Professor Anoop Madhok, the Scotiabank Chair in International Business and Entrepreneurship at York University’s Schulich School of Business, and his collaborator Ramya K. Murthy from the Indian Institute of Management Bangalore (as well as a former doctoral student at Schulich) set out to answer this question.
The challenge for the platform entrepreneur in the early stage is to secure the commitment and resources of autonomous third-party contributors for a little-known entity that is yet to emerge in the form of an ecosystem around the digital platform. The contributors are vital for the digital platform, as they create complements that enhance the platform’s value to consumers but are only motivated to produce complements for a platform that offers attractive platform resources and provides access to a large base of consumers. With an ecosystem that is yet to emerge, digital platform entrepreneurs, who are typically both owners as well as sponsors of their platforms, have few resources and avenues to attract these complementors (businesses that directly sell a product or service that complement the product or service of another company by adding value to mutual customers) in the early stages.
In their new study published in the Journal of Management Studies, Murthy and Madhok study numerous platforms in the incipient stage and demonstrate that the choice of platform sponsor scope offers a way to overcome the early-stage challenge of the emergence of digital platform ecosystems.
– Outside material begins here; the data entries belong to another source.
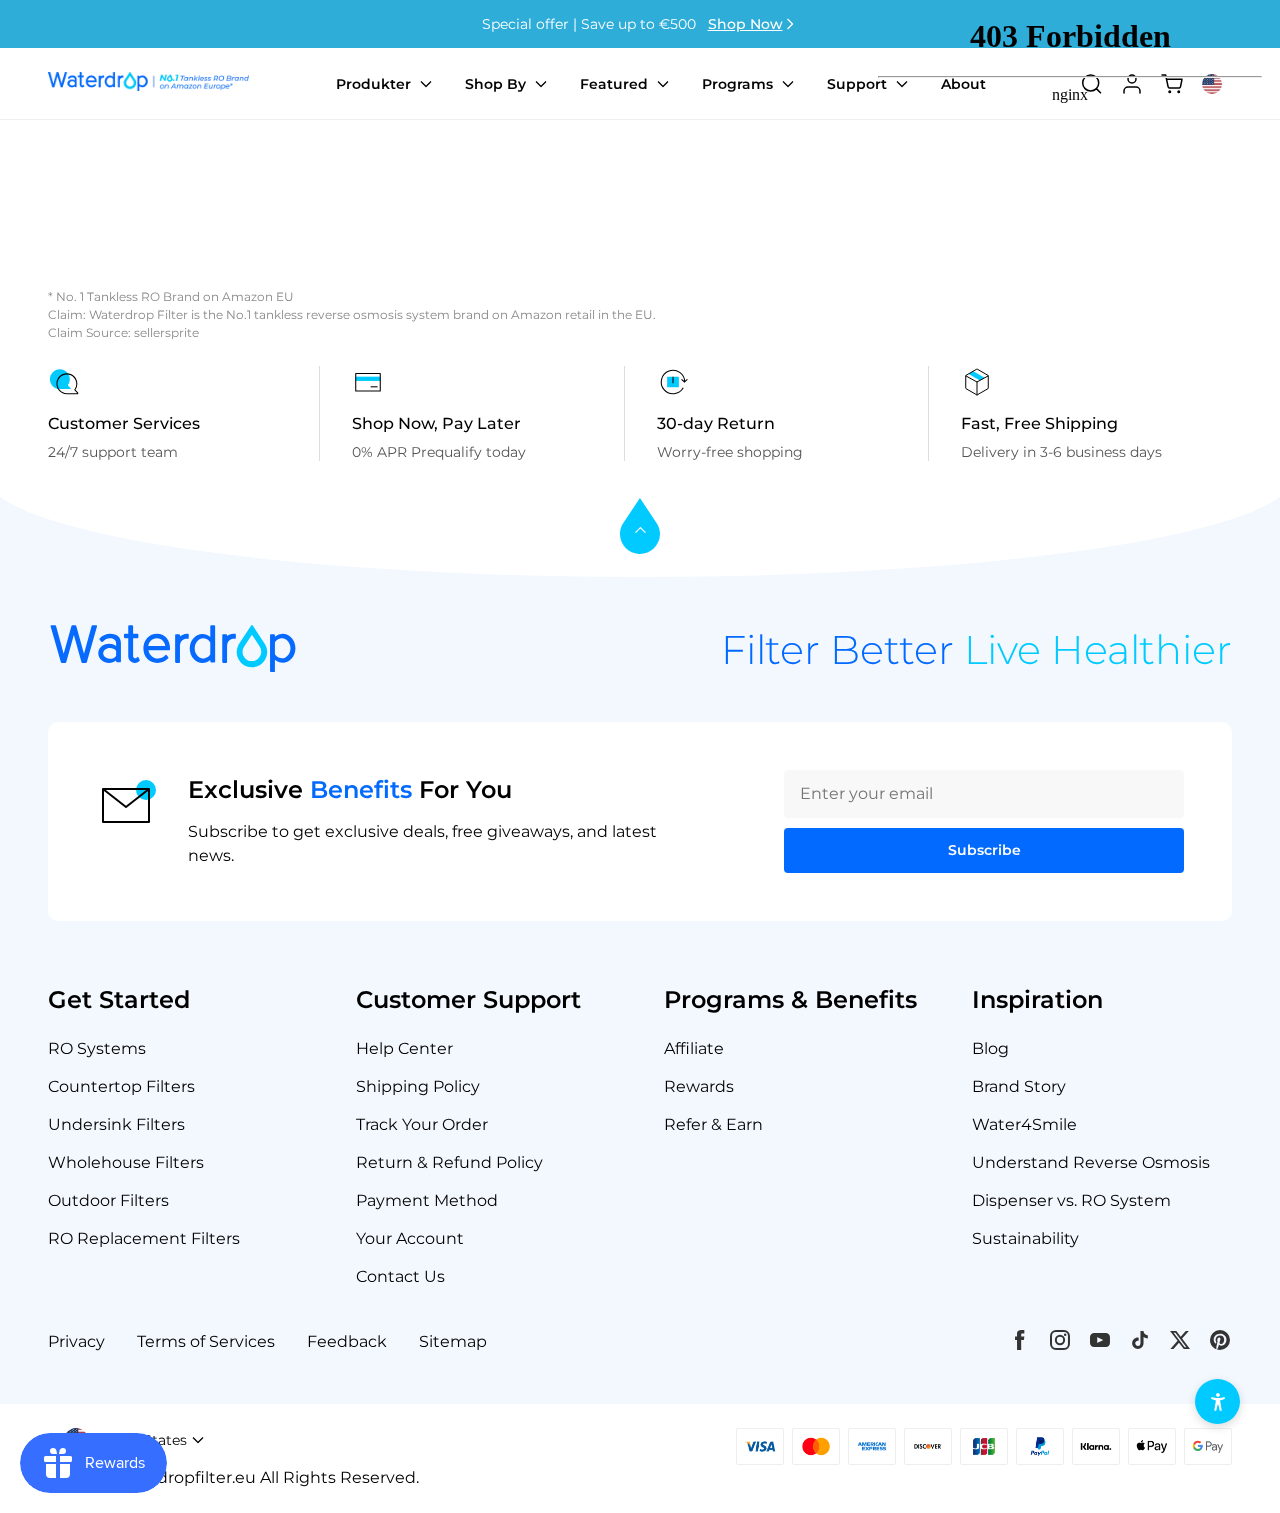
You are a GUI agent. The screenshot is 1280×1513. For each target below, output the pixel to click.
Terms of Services (206, 1341)
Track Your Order (422, 1124)
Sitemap (453, 1341)
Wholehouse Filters (126, 1162)
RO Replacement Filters (144, 1238)
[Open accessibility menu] (1217, 1401)
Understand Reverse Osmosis (1091, 1162)
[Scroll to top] (640, 527)
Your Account (410, 1238)
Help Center (404, 1048)
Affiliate (694, 1048)
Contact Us (400, 1276)
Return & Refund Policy (449, 1162)
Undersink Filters (116, 1124)
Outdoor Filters (108, 1200)
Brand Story (1019, 1086)
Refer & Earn (713, 1124)
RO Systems (97, 1048)
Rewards (699, 1086)
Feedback (347, 1341)
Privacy (76, 1341)
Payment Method (427, 1200)
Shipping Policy (418, 1086)
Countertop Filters (121, 1086)
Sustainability (1025, 1238)
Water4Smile (1024, 1124)
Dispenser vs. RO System (1071, 1200)
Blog (990, 1048)
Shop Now (745, 24)
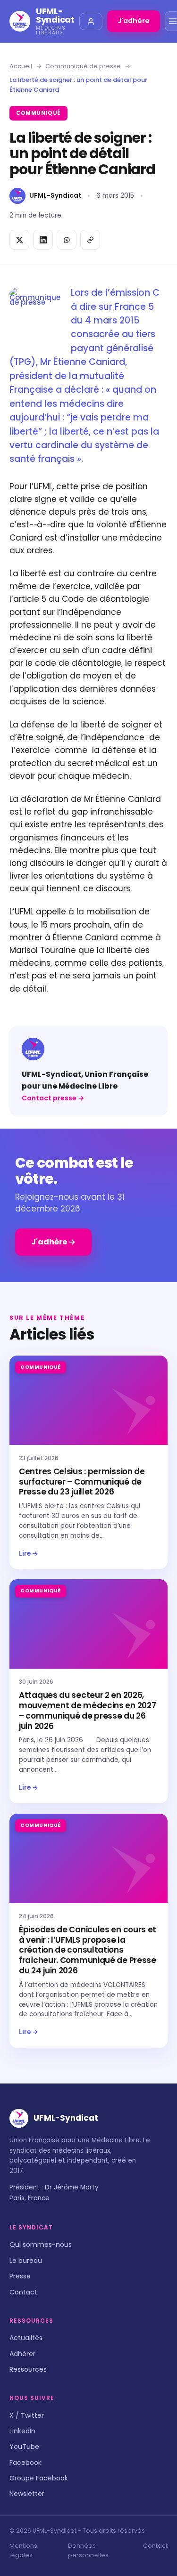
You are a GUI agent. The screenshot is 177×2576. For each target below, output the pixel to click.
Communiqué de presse (83, 66)
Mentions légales (23, 2550)
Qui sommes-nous (40, 2244)
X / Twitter (26, 2415)
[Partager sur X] (19, 240)
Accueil (20, 66)
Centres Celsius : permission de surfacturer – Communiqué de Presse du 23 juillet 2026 (82, 1482)
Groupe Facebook (38, 2478)
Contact (23, 2292)
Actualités (25, 2337)
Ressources (28, 2369)
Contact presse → (53, 1098)
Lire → (28, 1553)
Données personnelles (88, 2550)
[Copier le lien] (90, 240)
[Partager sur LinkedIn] (43, 240)
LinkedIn (22, 2431)
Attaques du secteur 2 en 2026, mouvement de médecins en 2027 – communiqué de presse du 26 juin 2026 (87, 1710)
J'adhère (134, 20)
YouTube (24, 2446)
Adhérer (22, 2353)
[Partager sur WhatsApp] (66, 240)
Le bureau (25, 2260)
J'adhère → (53, 1241)
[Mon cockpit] (90, 21)
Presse (20, 2276)
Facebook (25, 2462)
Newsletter (26, 2493)
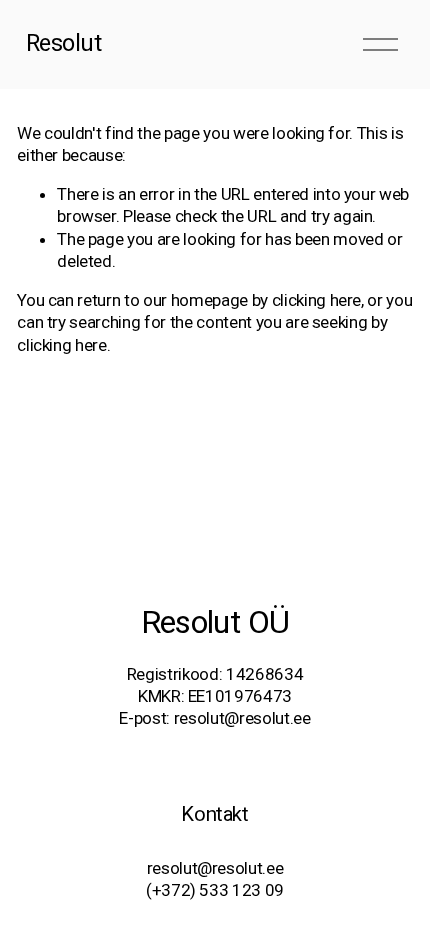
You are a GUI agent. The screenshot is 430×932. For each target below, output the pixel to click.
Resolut (64, 43)
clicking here (317, 300)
Platform sponsor scope refers to the sponsor’s choice of value creation activities to perform internally as well as their decision rights over complements, a choice that shapes the opportunities subsequently available to complementors. When such opportunities seem beneficial, the complementors and consequently consumers are attracted to participate, leading to the emergence of the digital platform ecosystem.
The study develops a problem-solving perspective of the emergence of digital platform ecosystems and contends that the platform sponsor should choose their scope in alignment with the nature of the problem to find valuable complements efficiently. Such an alignment between problem and platform sponsor scope signals to complementors attractive opportunities and thus attracts their participation and, in turn, brings consumers to the ecosystem. Using a data set of crowdfunding campaigns to raise funds to launch digital platforms, they identify pathways for the successful emergence of complementary innovation ecosystems, open-source ecosystems and information ecosystems.
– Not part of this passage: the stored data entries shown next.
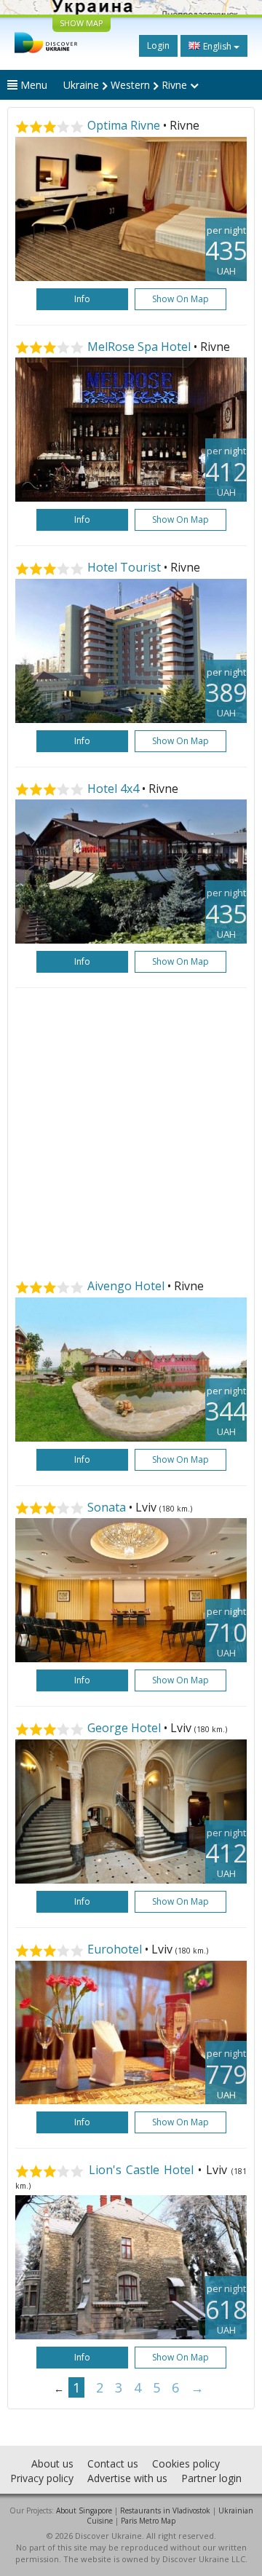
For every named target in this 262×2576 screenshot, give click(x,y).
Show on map (180, 299)
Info (82, 299)
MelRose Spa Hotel (139, 347)
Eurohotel (114, 1949)
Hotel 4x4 (113, 789)
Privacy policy (42, 2478)
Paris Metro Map (148, 2521)
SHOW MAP (81, 22)
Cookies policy (186, 2463)
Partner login (211, 2478)
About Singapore (84, 2510)
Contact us (112, 2463)
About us (52, 2463)
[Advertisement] (131, 1134)
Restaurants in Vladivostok (165, 2510)
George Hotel (124, 1728)
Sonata (106, 1507)
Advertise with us (127, 2478)
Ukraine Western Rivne (126, 85)
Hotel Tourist (124, 567)
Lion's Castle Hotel (141, 2170)
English (217, 46)
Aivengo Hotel (125, 1286)
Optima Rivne (123, 125)
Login (158, 45)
“The study highlights a novel set of considerations – problem and platform sponsor scope – that shifts the emphasis away from the actors (who) to the problem at hand (what) to explain platform ecosystem emergence, a hitherto understudied topic,” says Madhok.
Their findings suggest that aspiring entrepreneurs have agency in addressing this challenge and should focus on identifying the dimensions of the problem they confront and choose their scope accordingly to attract complementors and, consequently, consumers. Further, they demonstrate that multiple pathways exist for the platform sponsor to enable ecosystem emergence as long as the problem and their choice of scope are aligned. The underlying tenet is that the platform sponsor can shape attractive opportunities for the complementors when such an alignment is achieved.